Sleep apnea sits at the crossroads of breathing, sleep, and cardiovascular health. It rarely announces itself politely. For some, it’s loud snoring and bed partners nudging through the night. For others, it’s a quiet thief—subtle awakenings, stubborn blood pressure, difficulty concentrating, or headaches that make mornings heavy. After two decades working with patients, researchers, and clinicians in sleep medicine, I’ve learned that understanding what’s going on under the hood—how the airway behaves, how the brain responds, and how the body adapts—changes how people see this condition. It’s not just about snoring; it’s about how oxygen, pressure, and timing shape health day after day.

What Sleep Apnea Actually Is

Sleep apnea is a sleep-related breathing disorder where airflow repeatedly reduces or stops during sleep. Those events can last 10 seconds or longer, and they tend to cluster when muscles relax and sleep deepens.

  • Obstructive Sleep Apnea (OSA): The airway narrows or collapses despite continued effort to breathe. This is by far the most common type.

  • Central Sleep Apnea (CSA): The brain’s respiratory drive fluctuates or pauses, so breathing efforts briefly stop. The airway is open, but the “breathe now” signal goes quiet.

  • Complex or Mixed Sleep Apnea: A combination where obstructive events lead or central events emerge during treatment.

Clinicians quantify severity using the apnea-hypopnea index (AHI), the number of apneas (complete pauses) and hypopneas (partial reductions) per hour of sleep:

  • Normal: Fewer than 5 events per hour

  • Mild: 5–14 events per hour

  • Moderate: 15–29 events per hour

  • Severe: 30 or more events per hour

The number alone, though, doesn’t tell the whole story. Two patients with an AHI of 20 can feel very different. One might sleep soundly with brief, deep oxygen dips; another wakes repeatedly with shallow dips but constant arousals. That’s why clinicians also look at the oxygen desaturation index (ODI), arousal burden, sleep architecture, and time spent below certain oxygen thresholds (for example, below 90%).

The Mechanics Behind Obstructive Events

During sleep, muscles in the tongue, soft palate, and throat relax. For some people, the airway becomes “floppy,” especially behind the tongue and soft palate. Negative pressure created when inhaling can pull walls inward, narrowing or closing the airway.

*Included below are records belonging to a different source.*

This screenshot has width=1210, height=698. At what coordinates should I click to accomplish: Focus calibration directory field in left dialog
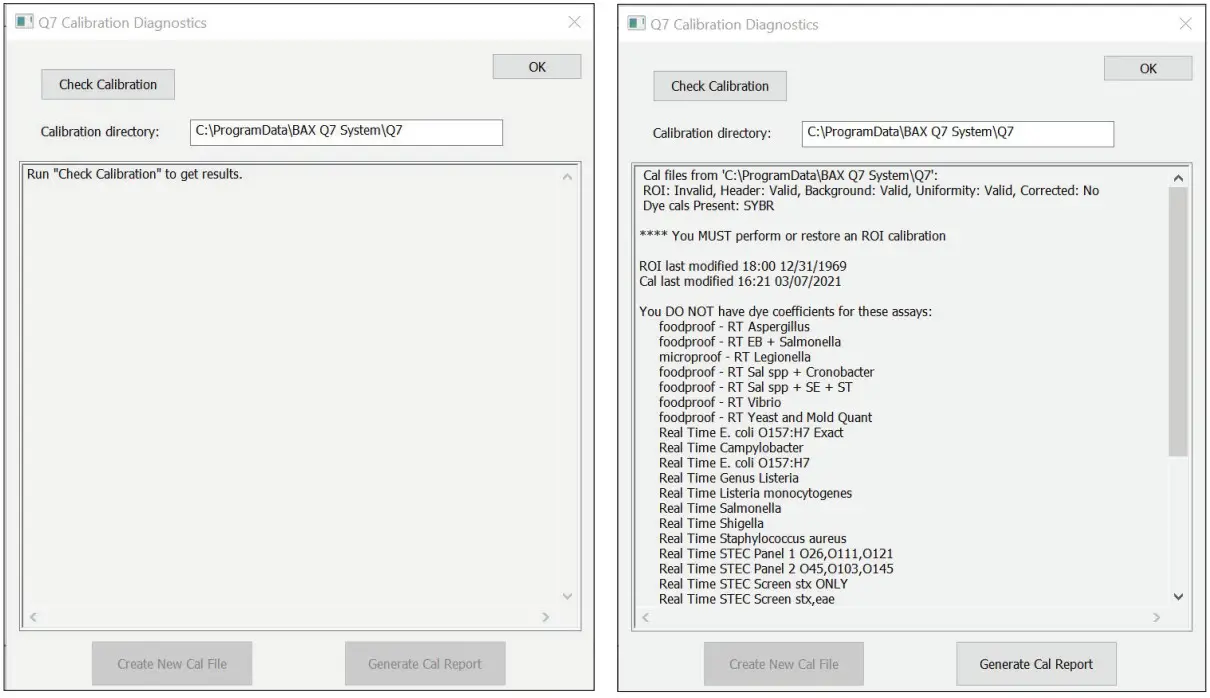click(346, 132)
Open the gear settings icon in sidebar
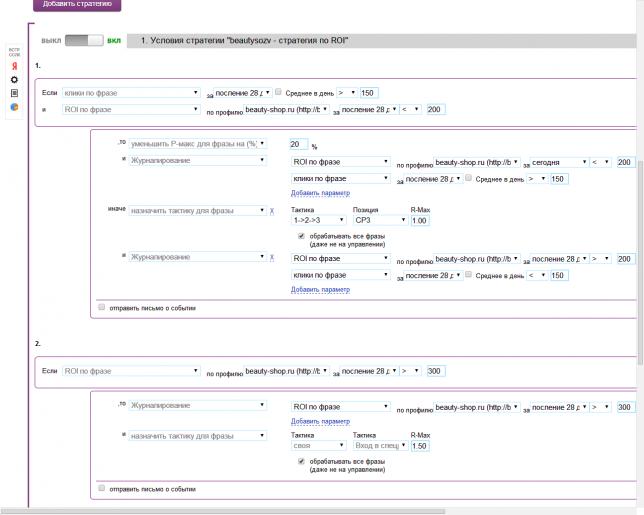This screenshot has width=644, height=515. 14,78

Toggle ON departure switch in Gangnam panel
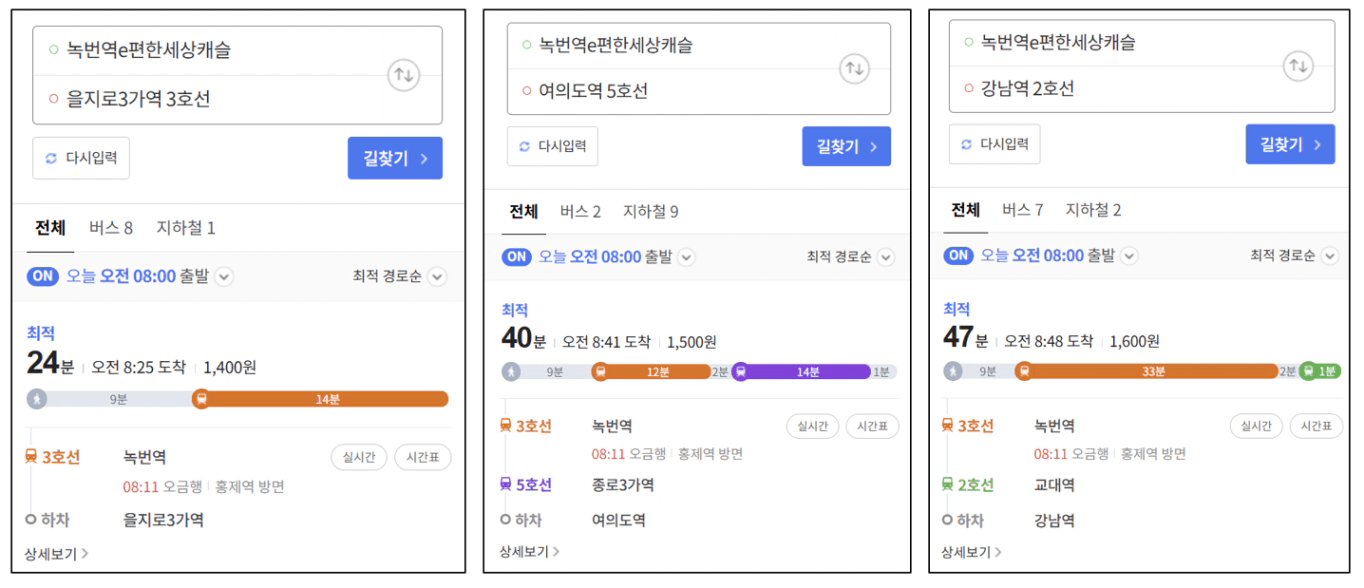(958, 256)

A few key concepts guide how specialists think about this:

  • Anatomical Collapsibility: Narrow nasal passages, a crowded retroglossal space (behind the tongue), enlarged tonsils, or a low-hanging soft palate increase the odds of collapse.

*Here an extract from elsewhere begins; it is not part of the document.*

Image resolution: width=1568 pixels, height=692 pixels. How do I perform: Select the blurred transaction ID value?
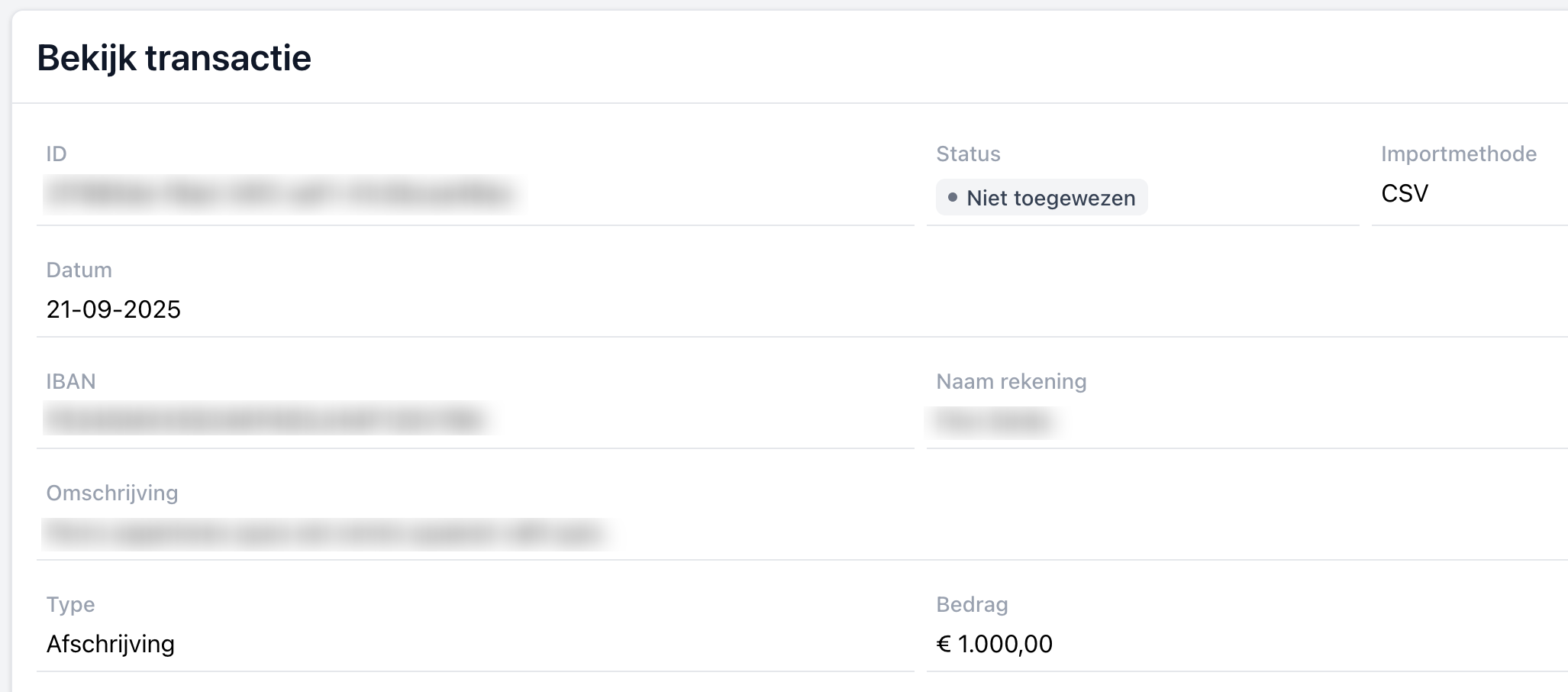click(x=279, y=193)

  • Critical Closing Pressure (Pcrit): Think of it as the pressure point at which the airway tends to close. Higher Pcrit means a “weaker” airway that is easier to collapse.

  • Ventilatory Control Stability (“Loop Gain”): Some people have a sensitive control system—small fluctuations in CO2 prompt big swings in breathing. That instability can worsen apnea and cause more arousals.

  • Arousal Threshold: Light sleepers may wake with small breathing changes, fragmenting sleep even if oxygen dips are modest.

  • Muscle Responsiveness: Not everyone’s dilator muscles (especially the genioglossus) kick in robustly during sleep. Weak responsiveness complicates obstruction.

These endotypes help explain why two people with the same body type respond differently to the same therapy and why tailored care—rather than one-size-fits-all—succeeds more often.

Central Apnea in Context

Central events appear when the “pacemaker” of breathing misfires or overcorrects. Common scenarios include:

  • High Altitude: Where lower oxygen and CO2 levels destabilize breathing.

  • Heart Failure with Cheyne–Stokes Respiration: A waxing–waning pattern.

  • Opioid Medications: Which dampen the brain’s drive to breathe.

  • Post-Stroke Changes: In brainstem control.

CSA can coexist with OSA, especially during initiation of positive airway pressure therapy. Recognizing the pattern matters, because the solutions differ from those for purely obstructive disease.

Why This Condition Matters

Sleep apnea touches more than sleep. It’s linked to cardiovascular strain, metabolic shifts, neurocognitive changes, and safety risks.

  • Prevalence: Estimates vary by study and definition, but obstructive sleep apnea affects roughly 9–38% of adults, with moderate-to-severe disease in about 6–17%. In clinical practice, many adults who fit the profile remain undiagnosed; large observational work suggests a majority—sometimes cited as over 70%—are unaware of their condition.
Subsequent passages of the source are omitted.